San Diego mother Denise Keller filed a class action lawsuit on March 29 against CEC Entertainment, owner of Chuck E. Cheese. If a judge or jury sides with the plaintiff in this case, Chuck E. Cheese could be required to remove all of its arcade games that are based on chance and pay back money to the people that placed tokens into those machines. The amount of damages could be worth millions of dollars.
Capitol Weekly reports that the chance games at Chuck E. Cheese may not only violate California laws, but that they may be a violation of federal gambling laws as well.
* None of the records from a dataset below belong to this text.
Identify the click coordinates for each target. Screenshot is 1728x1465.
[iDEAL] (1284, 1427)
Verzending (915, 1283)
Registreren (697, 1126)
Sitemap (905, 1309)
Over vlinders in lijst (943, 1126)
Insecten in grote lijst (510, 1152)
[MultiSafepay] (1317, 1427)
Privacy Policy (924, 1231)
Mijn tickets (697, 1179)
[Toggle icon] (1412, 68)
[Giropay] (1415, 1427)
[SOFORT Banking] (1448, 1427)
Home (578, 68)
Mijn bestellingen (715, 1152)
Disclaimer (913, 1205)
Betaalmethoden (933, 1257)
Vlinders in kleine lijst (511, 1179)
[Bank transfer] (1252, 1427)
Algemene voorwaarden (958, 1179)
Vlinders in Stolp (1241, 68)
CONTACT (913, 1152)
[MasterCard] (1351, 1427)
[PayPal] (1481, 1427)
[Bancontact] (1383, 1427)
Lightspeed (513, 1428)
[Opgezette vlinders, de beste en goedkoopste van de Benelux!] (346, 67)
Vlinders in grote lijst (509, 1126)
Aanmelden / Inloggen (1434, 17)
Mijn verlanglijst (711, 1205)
Keller’s lawsuit seems to be part of a growing opposition to arcades that promote gambling-like games, where some people claim that such games can lead to serious gambling problems when the children grow up.
Hence, arcades all around the United States should perhaps stick to games like Ski Ball and Whack a Mole — games that are fun and require some skill.
There are two Chuck E. Cheese arcades in Atlanta as well as one in each in Decatur, Norcross and Jonesboro.